* [Task description]
A faithful copy without images is required: write out all the records exactly.

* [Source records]
Start of Block

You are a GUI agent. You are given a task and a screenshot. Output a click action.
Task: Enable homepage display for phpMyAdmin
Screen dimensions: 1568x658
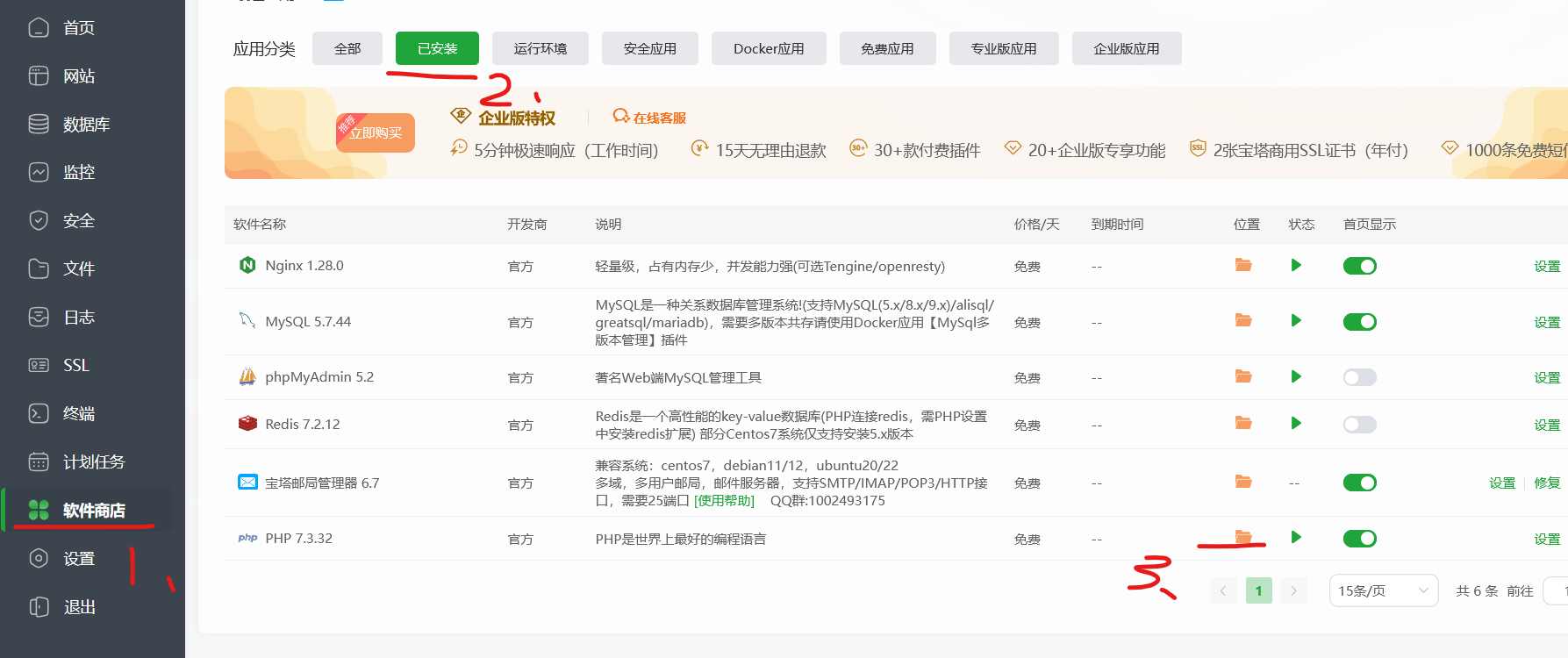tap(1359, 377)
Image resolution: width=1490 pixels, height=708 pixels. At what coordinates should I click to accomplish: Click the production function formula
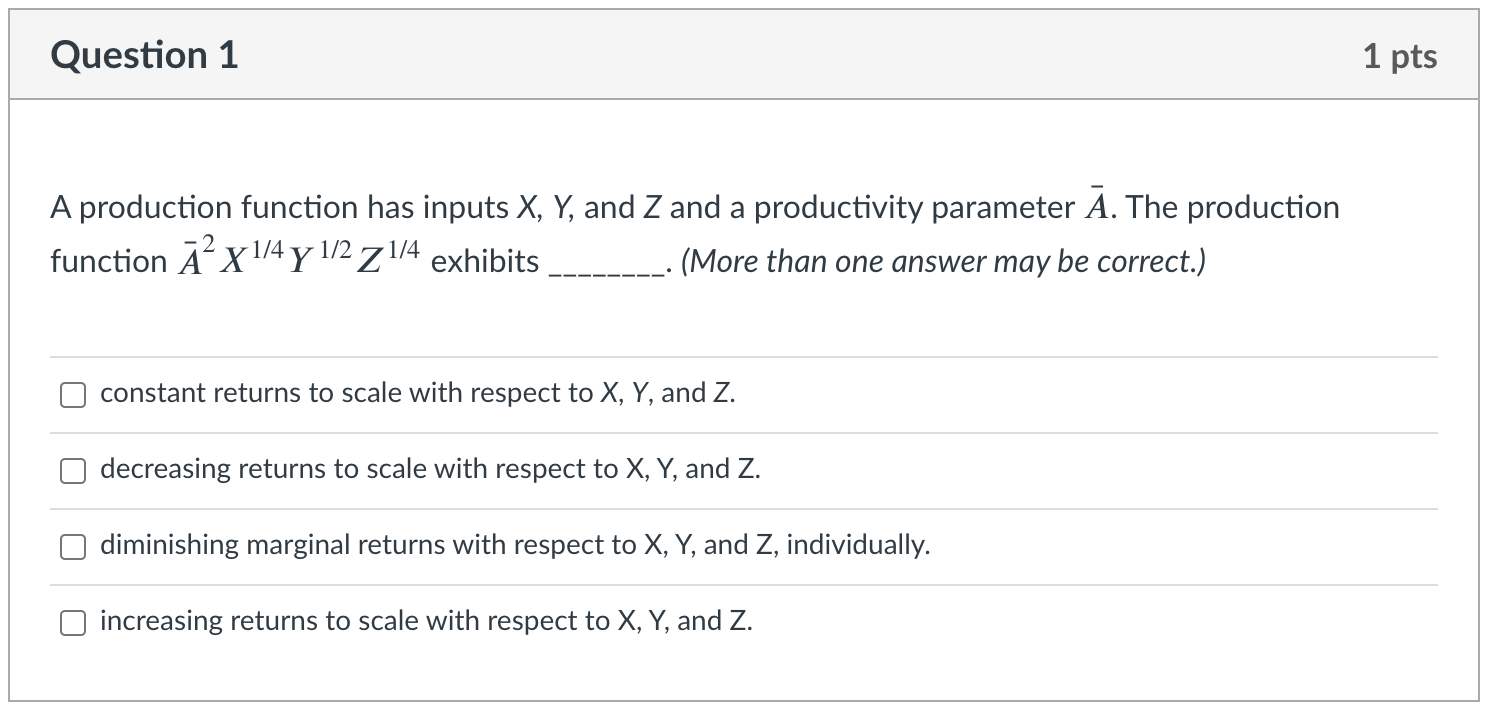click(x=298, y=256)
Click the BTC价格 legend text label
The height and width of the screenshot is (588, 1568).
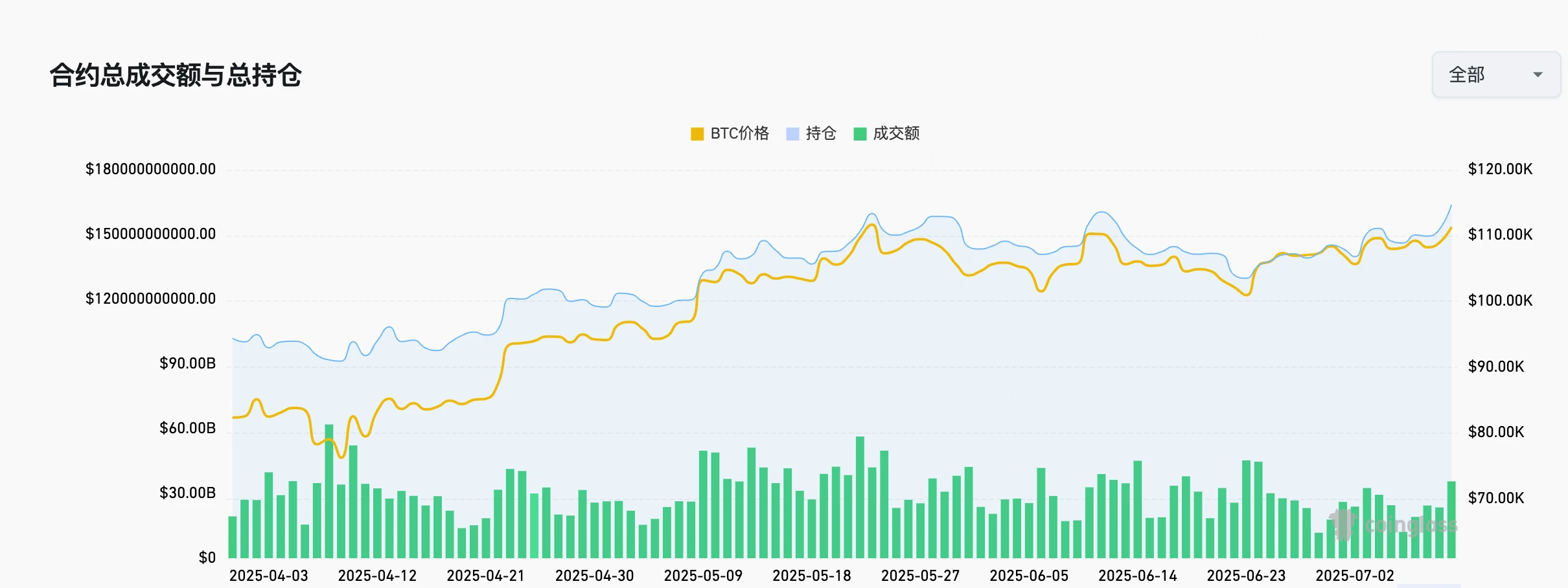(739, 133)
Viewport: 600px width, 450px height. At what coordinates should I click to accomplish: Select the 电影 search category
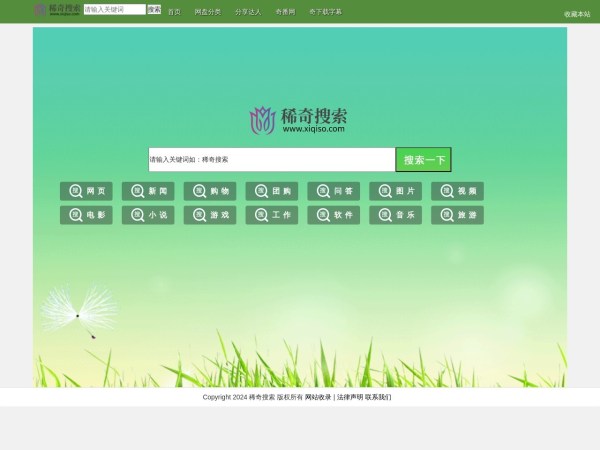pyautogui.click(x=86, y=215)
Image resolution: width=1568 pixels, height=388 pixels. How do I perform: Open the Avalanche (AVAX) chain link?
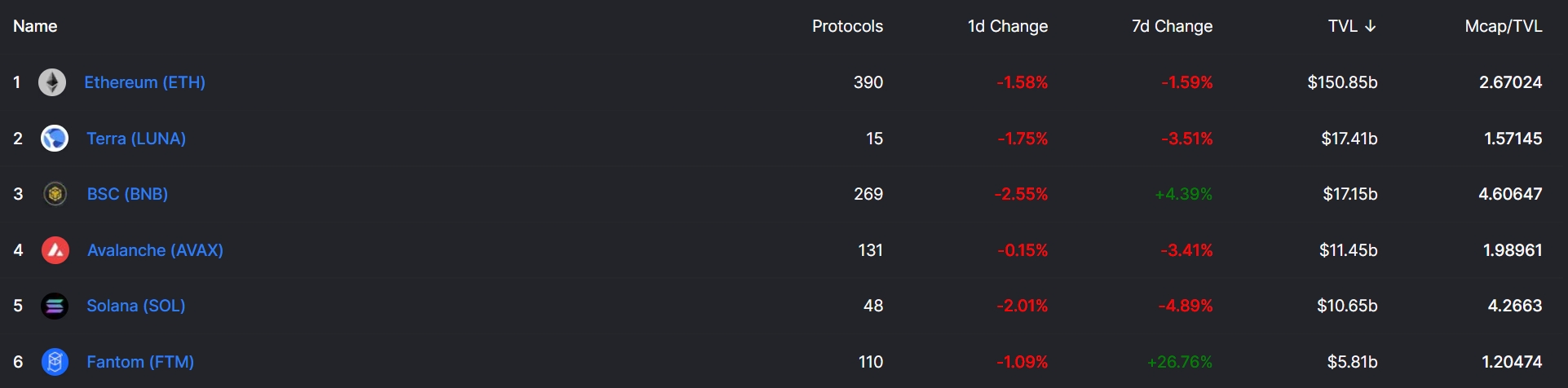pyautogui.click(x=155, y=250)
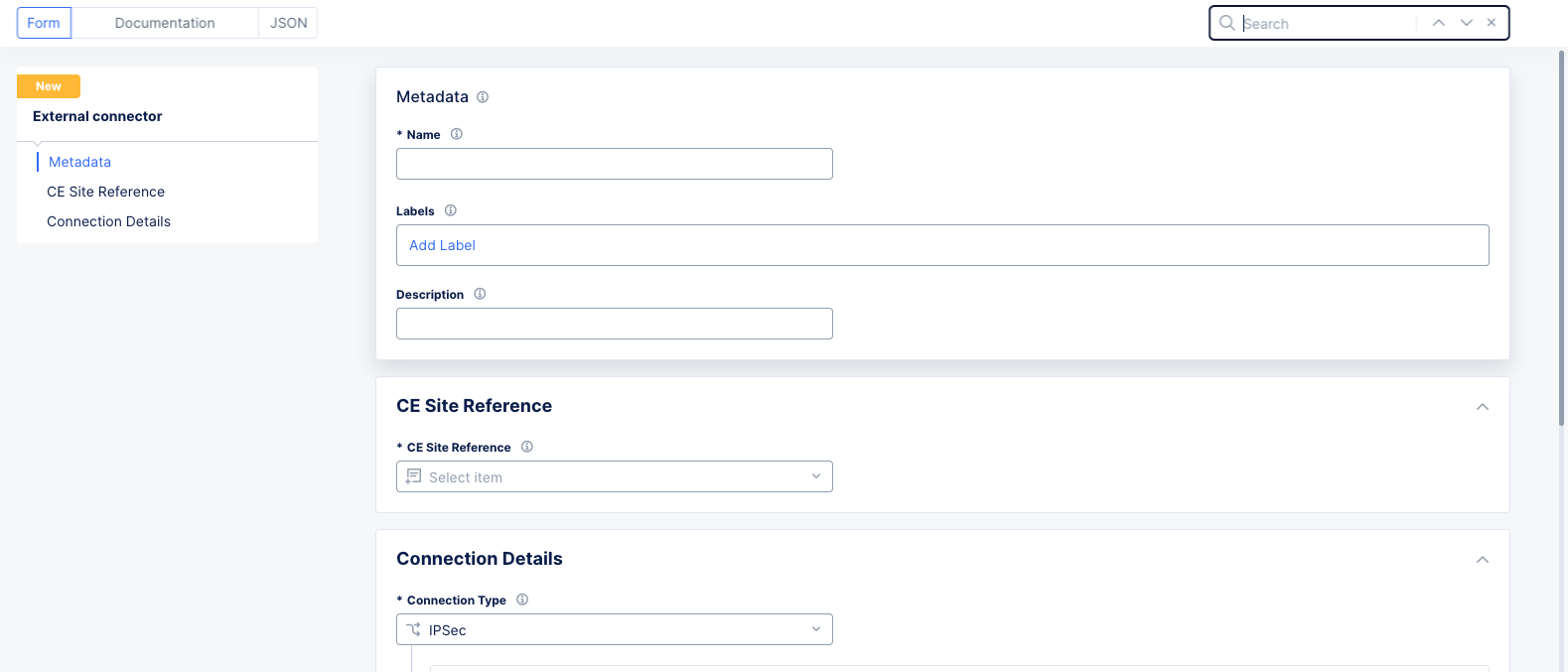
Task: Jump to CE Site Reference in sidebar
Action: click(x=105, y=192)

End of Block

* [Response area]
You are a GUI agent. You are given a task and a screenshot. Output a click action.
Task: Enable homepage display for phpMyAdmin
Screen dimensions: 1568x658
tap(1359, 377)
Image resolution: width=1490 pixels, height=708 pixels. At what coordinates should I click to accomplish: Click the production function formula
click(x=298, y=256)
Click the BTC价格 legend text label
The height and width of the screenshot is (588, 1568).
(739, 133)
Viewport: 600px width, 450px height. At what coordinates should I click to accomplish: Select the 电影 search category
pyautogui.click(x=86, y=215)
Image resolution: width=1568 pixels, height=388 pixels. How do I perform: Open the Avalanche (AVAX) chain link?
pyautogui.click(x=155, y=250)
Task: Jump to CE Site Reference in sidebar
Action: click(x=105, y=192)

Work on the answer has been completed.